What I’m trying to get a sense of Mark, maybe just ask it in a broader way instead of specifics, is you’ll have those 307, plus 35, plus 5 coming out of the ground, my suspicion is there’s still some of that stuff that may yet end up, being divested for one reason or another or I know there’s couple lease properties one of that we could talked about and, just trying to get a sense of the, where that’s headed.

I mean, obviously you’ve got progress you can make on leased properties or properties still in lease up and under development. It sounds like this is a stronger portfolio based on pricing, based on occupancy levels and what you’ve got, maybe just a little color as to how the company kind of looks to you operationally, kind of from a bricks and motors standpoint going forward?

Mark Ordan

I’d say a few things first of all, we’re in the middle of the process, as Greg described, so I think the future company broadly is going to be a company where we’re working to make sure that our remaining assets were really driving our financial results and our NOI and remaining assets, focusing on our lease up properties and obviously working on, on balancing that with the need to get to, really fully restructure the company.

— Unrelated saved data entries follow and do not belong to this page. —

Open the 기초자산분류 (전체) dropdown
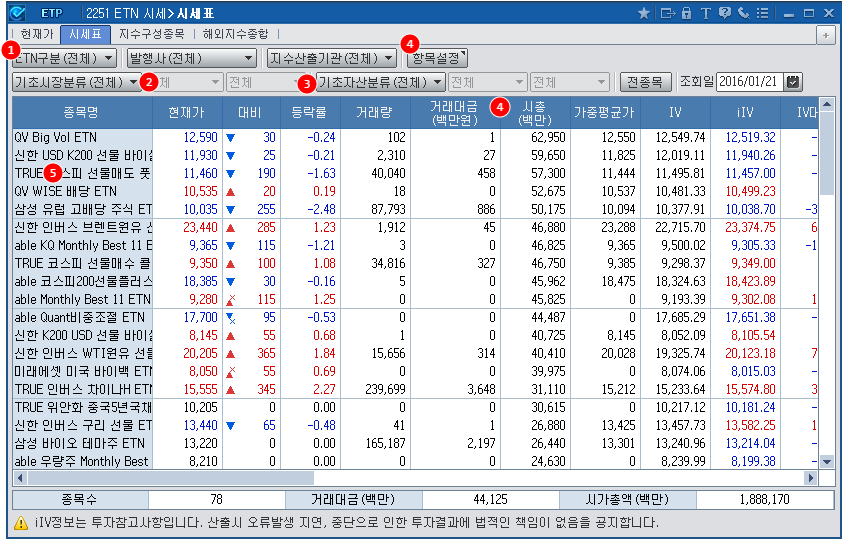The image size is (843, 540). (380, 82)

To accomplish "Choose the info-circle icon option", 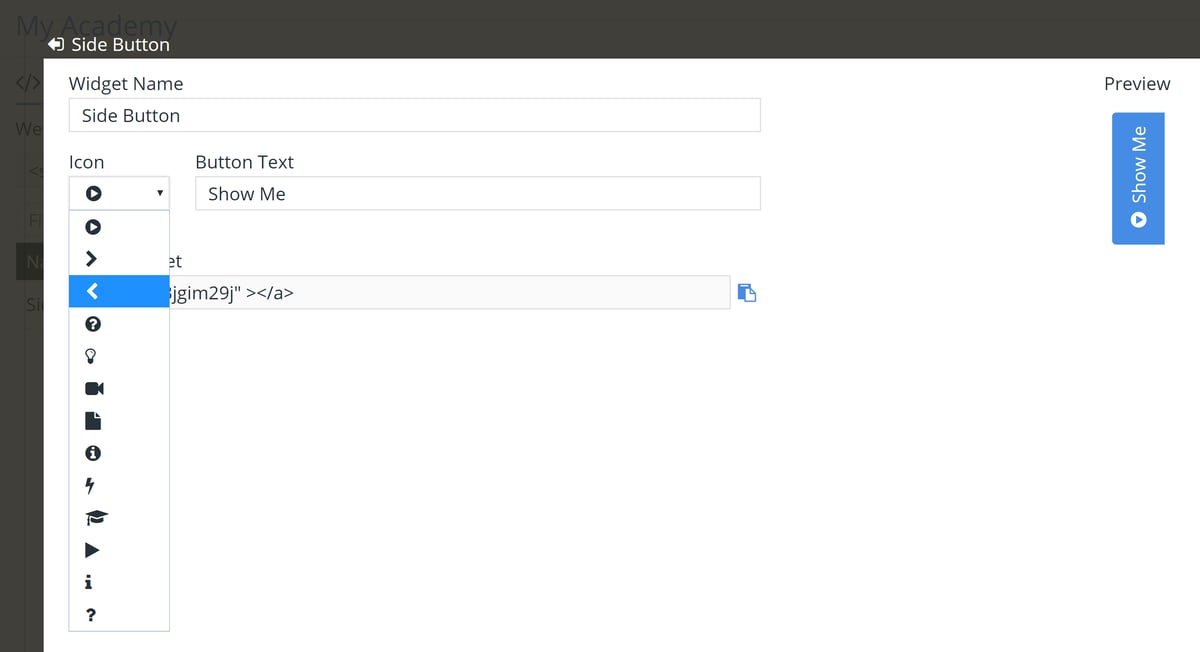I will tap(93, 453).
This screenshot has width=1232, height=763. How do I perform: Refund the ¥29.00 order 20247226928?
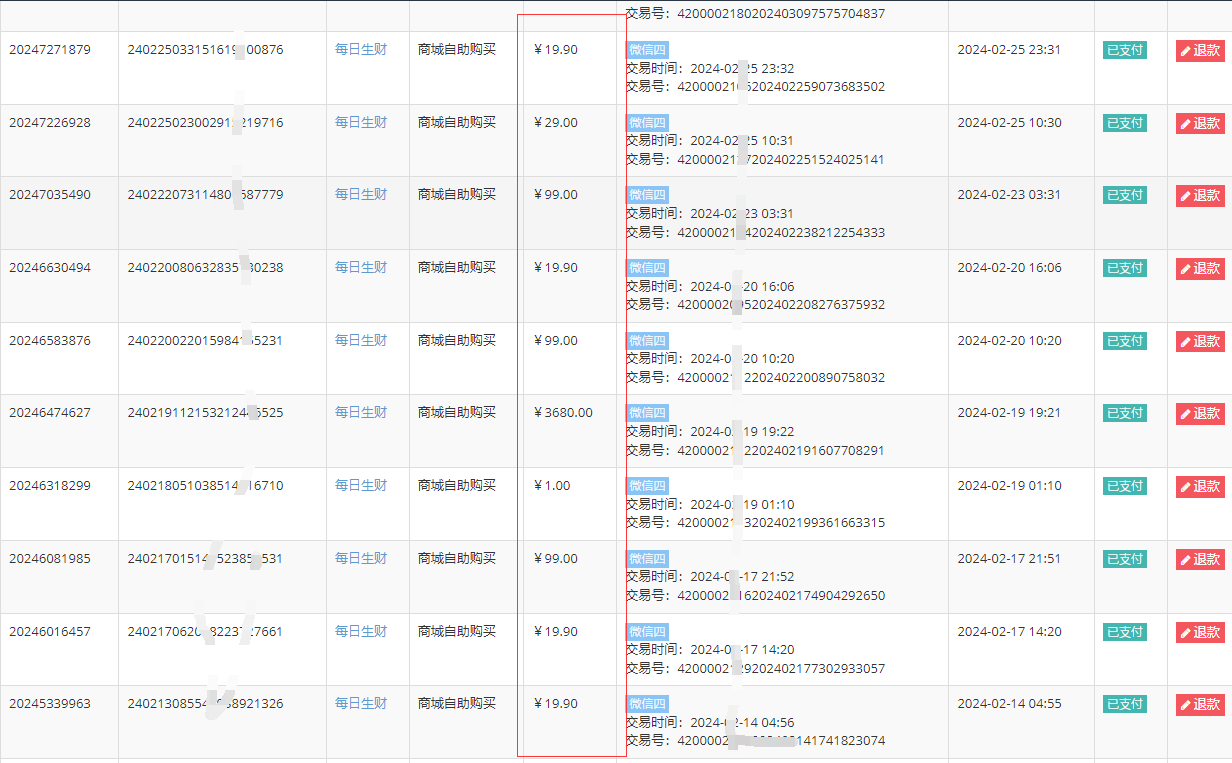[x=1200, y=124]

That’s a process that’s still not completed. So, we couldn’t pinpoint today what that future, future Sunrise is going to look like, but we’re confident that we can make sure that our costs are inline so that we have what we’ve said the last several months, which is a strong core operating business, with overhead that matches the size of our revenues and as we get further, we can update people.

Jerry Doctrow - Stifel Nicolaus

So, of this remaining portfolio, the 307, 355 how much of that is kind of Sunrise mansion do you think versus other stuff, because at some point you had said you were interested in getting back to kind of the Sunrise mansion was the thing that you did best and focusing on that was kind of the future direction?

Mark Ordan

Our core includes the properties that we manage, which include both Sunrise management and non-management properties that we’ve acquired. There have been times that for corporate finance imperatives or balance sheet imperatives that we would have loved to keep, but didn’t to assure the future of the company in the success of the company we made change, but we certainly have assets.

For example, our Brighton Gardens that switch a very much a core part of our company and we’re very proud of them and they are very successful assets. So I wouldn’t want anyone to think that only a Sunrise built mansion is or core, our core are the communities that we manage on behalf of 50,000 residents who live at Sunrise.


(Operator Instructions) At this time, there are no further questions.

Greg Neeb

This is Greg. I want to go back to a question that was asked about the Blackjack portfolio or 21 portfolios, the occupancy at September 30, it was 92.7. Okay, Robert. I think we’re set.


I’ll turn it back to you for closing remarks.

Mark Ordan

Well, again, I thank everybody for their patience and their support and we look forward to updating you on our future progress.


Thank you. This concludes today’s conference call. We thank you for your participation, and have a wonderful day.